*Exercise*: A word-for-word copy of the listing is needed. Retype it in full.

##### Given data

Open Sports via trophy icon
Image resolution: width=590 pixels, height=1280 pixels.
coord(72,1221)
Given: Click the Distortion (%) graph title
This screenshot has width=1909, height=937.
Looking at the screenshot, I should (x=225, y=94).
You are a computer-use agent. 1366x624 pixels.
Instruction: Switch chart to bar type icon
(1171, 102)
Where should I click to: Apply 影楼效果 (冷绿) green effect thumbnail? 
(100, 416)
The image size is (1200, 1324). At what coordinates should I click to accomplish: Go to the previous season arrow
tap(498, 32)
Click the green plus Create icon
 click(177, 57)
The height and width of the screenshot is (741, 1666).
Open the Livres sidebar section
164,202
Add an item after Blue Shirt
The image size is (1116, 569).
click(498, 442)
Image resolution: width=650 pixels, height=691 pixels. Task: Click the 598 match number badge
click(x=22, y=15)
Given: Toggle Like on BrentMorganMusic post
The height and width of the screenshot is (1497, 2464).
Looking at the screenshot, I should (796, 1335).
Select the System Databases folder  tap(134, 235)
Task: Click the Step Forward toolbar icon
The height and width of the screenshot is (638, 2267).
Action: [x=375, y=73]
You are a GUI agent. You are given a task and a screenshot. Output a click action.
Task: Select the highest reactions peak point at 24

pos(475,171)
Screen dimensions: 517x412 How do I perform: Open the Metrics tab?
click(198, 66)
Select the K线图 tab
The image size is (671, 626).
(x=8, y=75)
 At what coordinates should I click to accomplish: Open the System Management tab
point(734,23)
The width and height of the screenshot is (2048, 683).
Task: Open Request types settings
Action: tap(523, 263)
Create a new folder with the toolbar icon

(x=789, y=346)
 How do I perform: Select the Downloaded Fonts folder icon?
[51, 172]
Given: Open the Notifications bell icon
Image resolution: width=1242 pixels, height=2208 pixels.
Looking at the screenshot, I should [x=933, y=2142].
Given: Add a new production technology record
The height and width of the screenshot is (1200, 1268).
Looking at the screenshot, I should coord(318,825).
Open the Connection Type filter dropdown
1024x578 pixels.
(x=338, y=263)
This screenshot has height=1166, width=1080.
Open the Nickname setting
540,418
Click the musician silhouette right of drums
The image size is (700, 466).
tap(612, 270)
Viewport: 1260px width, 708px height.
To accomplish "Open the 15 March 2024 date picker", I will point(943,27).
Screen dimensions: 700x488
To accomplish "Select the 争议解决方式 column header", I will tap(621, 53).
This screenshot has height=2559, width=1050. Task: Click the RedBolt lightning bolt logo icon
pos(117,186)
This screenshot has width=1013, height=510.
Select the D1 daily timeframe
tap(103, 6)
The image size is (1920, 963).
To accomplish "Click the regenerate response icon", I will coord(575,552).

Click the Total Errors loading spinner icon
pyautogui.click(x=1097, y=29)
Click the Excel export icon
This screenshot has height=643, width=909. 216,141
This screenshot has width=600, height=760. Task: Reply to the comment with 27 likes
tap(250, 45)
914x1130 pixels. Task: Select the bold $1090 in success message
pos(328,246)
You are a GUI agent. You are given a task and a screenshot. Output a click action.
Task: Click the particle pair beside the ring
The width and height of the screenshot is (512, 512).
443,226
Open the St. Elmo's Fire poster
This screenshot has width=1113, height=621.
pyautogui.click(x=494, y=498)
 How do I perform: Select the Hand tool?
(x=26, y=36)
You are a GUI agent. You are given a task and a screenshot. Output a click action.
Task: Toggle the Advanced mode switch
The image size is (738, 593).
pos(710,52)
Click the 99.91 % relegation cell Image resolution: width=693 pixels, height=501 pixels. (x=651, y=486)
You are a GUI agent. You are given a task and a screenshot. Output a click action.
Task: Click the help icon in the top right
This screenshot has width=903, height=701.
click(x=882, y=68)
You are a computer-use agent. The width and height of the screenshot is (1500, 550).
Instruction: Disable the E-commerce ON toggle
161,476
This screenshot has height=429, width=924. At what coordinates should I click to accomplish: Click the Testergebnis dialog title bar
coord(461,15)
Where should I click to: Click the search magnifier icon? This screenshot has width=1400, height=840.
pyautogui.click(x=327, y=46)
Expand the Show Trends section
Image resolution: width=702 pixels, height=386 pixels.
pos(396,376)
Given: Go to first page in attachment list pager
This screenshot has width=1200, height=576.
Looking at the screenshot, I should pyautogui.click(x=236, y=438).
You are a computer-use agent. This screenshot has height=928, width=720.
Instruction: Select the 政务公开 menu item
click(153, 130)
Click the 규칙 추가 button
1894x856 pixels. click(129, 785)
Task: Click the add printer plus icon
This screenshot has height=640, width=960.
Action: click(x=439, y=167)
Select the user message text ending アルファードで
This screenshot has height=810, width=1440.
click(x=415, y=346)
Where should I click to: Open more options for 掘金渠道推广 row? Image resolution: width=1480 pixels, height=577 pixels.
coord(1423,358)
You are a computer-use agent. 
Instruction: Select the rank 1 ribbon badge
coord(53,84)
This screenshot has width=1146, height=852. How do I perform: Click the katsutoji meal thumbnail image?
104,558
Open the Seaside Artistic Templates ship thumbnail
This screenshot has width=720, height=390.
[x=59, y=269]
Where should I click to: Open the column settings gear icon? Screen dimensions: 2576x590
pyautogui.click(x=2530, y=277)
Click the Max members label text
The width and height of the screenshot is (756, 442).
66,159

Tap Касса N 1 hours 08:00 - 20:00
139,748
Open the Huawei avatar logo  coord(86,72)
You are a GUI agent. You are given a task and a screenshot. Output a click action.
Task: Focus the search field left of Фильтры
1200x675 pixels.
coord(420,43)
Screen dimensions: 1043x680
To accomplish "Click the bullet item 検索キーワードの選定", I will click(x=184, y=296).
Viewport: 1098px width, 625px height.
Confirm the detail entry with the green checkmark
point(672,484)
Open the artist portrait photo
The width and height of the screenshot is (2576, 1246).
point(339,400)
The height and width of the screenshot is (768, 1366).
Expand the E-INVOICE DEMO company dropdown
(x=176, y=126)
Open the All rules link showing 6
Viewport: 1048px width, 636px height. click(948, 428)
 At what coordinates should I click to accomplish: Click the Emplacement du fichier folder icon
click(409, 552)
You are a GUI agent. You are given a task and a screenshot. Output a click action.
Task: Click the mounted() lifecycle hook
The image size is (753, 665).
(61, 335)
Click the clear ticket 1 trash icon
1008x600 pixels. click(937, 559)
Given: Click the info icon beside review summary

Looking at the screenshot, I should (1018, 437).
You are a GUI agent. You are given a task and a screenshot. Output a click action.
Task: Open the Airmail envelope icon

##########

*Result*:
Open Sports via trophy icon
Image resolution: width=590 pixels, height=1280 pixels.
coord(72,1221)
Given: Click the Distortion (%) graph title
This screenshot has width=1909, height=937.
Looking at the screenshot, I should (x=225, y=94).
You are a computer-use agent. 1366x624 pixels.
Instruction: Switch chart to bar type icon
(1171, 102)
Where should I click to: Apply 影楼效果 (冷绿) green effect thumbnail? 
(100, 416)
The image size is (1200, 1324). At what coordinates should I click to accomplish: Go to the previous season arrow
tap(498, 32)
Click the green plus Create icon
 click(177, 57)
The height and width of the screenshot is (741, 1666).
Open the Livres sidebar section
164,202
Add an item after Blue Shirt
The image size is (1116, 569).
click(498, 442)
Image resolution: width=650 pixels, height=691 pixels. Task: Click the 598 match number badge
click(x=22, y=15)
Given: Toggle Like on BrentMorganMusic post
The height and width of the screenshot is (1497, 2464).
Looking at the screenshot, I should (796, 1335).
Select the System Databases folder  tap(134, 235)
Task: Click the Step Forward toolbar icon
The height and width of the screenshot is (638, 2267).
Action: [x=375, y=73]
You are a GUI agent. You are given a task and a screenshot. Output a click action.
Task: Select the highest reactions peak point at 24

pos(475,171)
Screen dimensions: 517x412 How do I perform: Open the Metrics tab?
click(198, 66)
Select the K线图 tab
The image size is (671, 626).
(x=8, y=75)
 At what coordinates should I click to accomplish: Open the System Management tab
point(734,23)
The width and height of the screenshot is (2048, 683).
Task: Open Request types settings
Action: tap(523, 263)
Create a new folder with the toolbar icon

(x=789, y=346)
 How do I perform: Select the Downloaded Fonts folder icon?
[51, 172]
Given: Open the Notifications bell icon
Image resolution: width=1242 pixels, height=2208 pixels.
Looking at the screenshot, I should [x=933, y=2142].
Given: Add a new production technology record
The height and width of the screenshot is (1200, 1268).
Looking at the screenshot, I should coord(318,825).
Open the Connection Type filter dropdown
1024x578 pixels.
(x=338, y=263)
This screenshot has height=1166, width=1080.
Open the Nickname setting
540,418
Click the musician silhouette right of drums
The image size is (700, 466).
tap(612, 270)
Viewport: 1260px width, 708px height.
To accomplish "Open the 15 March 2024 date picker", I will point(943,27).
Screen dimensions: 700x488
To accomplish "Select the 争议解决方式 column header", I will tap(621, 53).
This screenshot has height=2559, width=1050. Task: Click the RedBolt lightning bolt logo icon
pos(117,186)
This screenshot has width=1013, height=510.
Select the D1 daily timeframe
tap(103, 6)
The image size is (1920, 963).
To accomplish "Click the regenerate response icon", I will coord(575,552).

Click the Total Errors loading spinner icon
pyautogui.click(x=1097, y=29)
Click the Excel export icon
This screenshot has height=643, width=909. 216,141
This screenshot has width=600, height=760. Task: Reply to the comment with 27 likes
tap(250, 45)
914x1130 pixels. Task: Select the bold $1090 in success message
pos(328,246)
You are a GUI agent. You are given a task and a screenshot. Output a click action.
Task: Click the particle pair beside the ring
The width and height of the screenshot is (512, 512).
443,226
Open the St. Elmo's Fire poster
This screenshot has width=1113, height=621.
pyautogui.click(x=494, y=498)
 How do I perform: Select the Hand tool?
(x=26, y=36)
You are a GUI agent. You are given a task and a screenshot. Output a click action.
Task: Toggle the Advanced mode switch
The image size is (738, 593).
pos(710,52)
Click the 99.91 % relegation cell Image resolution: width=693 pixels, height=501 pixels. (x=651, y=486)
You are a GUI agent. You are given a task and a screenshot. Output a click action.
Task: Click the help icon in the top right
This screenshot has width=903, height=701.
click(x=882, y=68)
You are a computer-use agent. The width and height of the screenshot is (1500, 550).
Instruction: Disable the E-commerce ON toggle
161,476
This screenshot has height=429, width=924. At what coordinates should I click to accomplish: Click the Testergebnis dialog title bar
coord(461,15)
Where should I click to: Click the search magnifier icon? This screenshot has width=1400, height=840.
pyautogui.click(x=327, y=46)
Expand the Show Trends section
Image resolution: width=702 pixels, height=386 pixels.
pos(396,376)
Given: Go to first page in attachment list pager
This screenshot has width=1200, height=576.
Looking at the screenshot, I should pyautogui.click(x=236, y=438).
You are a computer-use agent. This screenshot has height=928, width=720.
Instruction: Select the 政务公开 menu item
click(153, 130)
Click the 규칙 추가 button
1894x856 pixels. click(129, 785)
Task: Click the add printer plus icon
This screenshot has height=640, width=960.
Action: click(x=439, y=167)
Select the user message text ending アルファードで
This screenshot has height=810, width=1440.
click(x=415, y=346)
Where should I click to: Open more options for 掘金渠道推广 row? Image resolution: width=1480 pixels, height=577 pixels.
coord(1423,358)
You are a computer-use agent. 
Instruction: Select the rank 1 ribbon badge
coord(53,84)
This screenshot has width=1146, height=852. How do I perform: Click the katsutoji meal thumbnail image?
104,558
Open the Seaside Artistic Templates ship thumbnail
This screenshot has width=720, height=390.
[x=59, y=269]
Where should I click to: Open the column settings gear icon? Screen dimensions: 2576x590
pyautogui.click(x=2530, y=277)
Click the Max members label text
The width and height of the screenshot is (756, 442).
66,159

Tap Касса N 1 hours 08:00 - 20:00
139,748
Open the Huawei avatar logo  coord(86,72)
You are a GUI agent. You are given a task and a screenshot. Output a click action.
Task: Focus the search field left of Фильтры
1200x675 pixels.
coord(420,43)
Screen dimensions: 1043x680
To accomplish "Click the bullet item 検索キーワードの選定", I will click(x=184, y=296).
Viewport: 1098px width, 625px height.
Confirm the detail entry with the green checkmark
point(672,484)
Open the artist portrait photo
The width and height of the screenshot is (2576, 1246).
point(339,400)
The height and width of the screenshot is (768, 1366).
Expand the E-INVOICE DEMO company dropdown
(x=176, y=126)
Open the All rules link showing 6
Viewport: 1048px width, 636px height. click(948, 428)
 At what coordinates should I click to accomplish: Click the Emplacement du fichier folder icon
click(409, 552)
You are a GUI agent. You are given a task and a screenshot. Output a click action.
Task: Click the mounted() lifecycle hook
The image size is (753, 665).
(61, 335)
Click the clear ticket 1 trash icon
1008x600 pixels. click(937, 559)
Given: Click the info icon beside review summary

Looking at the screenshot, I should (1018, 437).
You are a GUI agent. You are given a task and a screenshot. Output a click action.
Task: Open the Airmail envelope icon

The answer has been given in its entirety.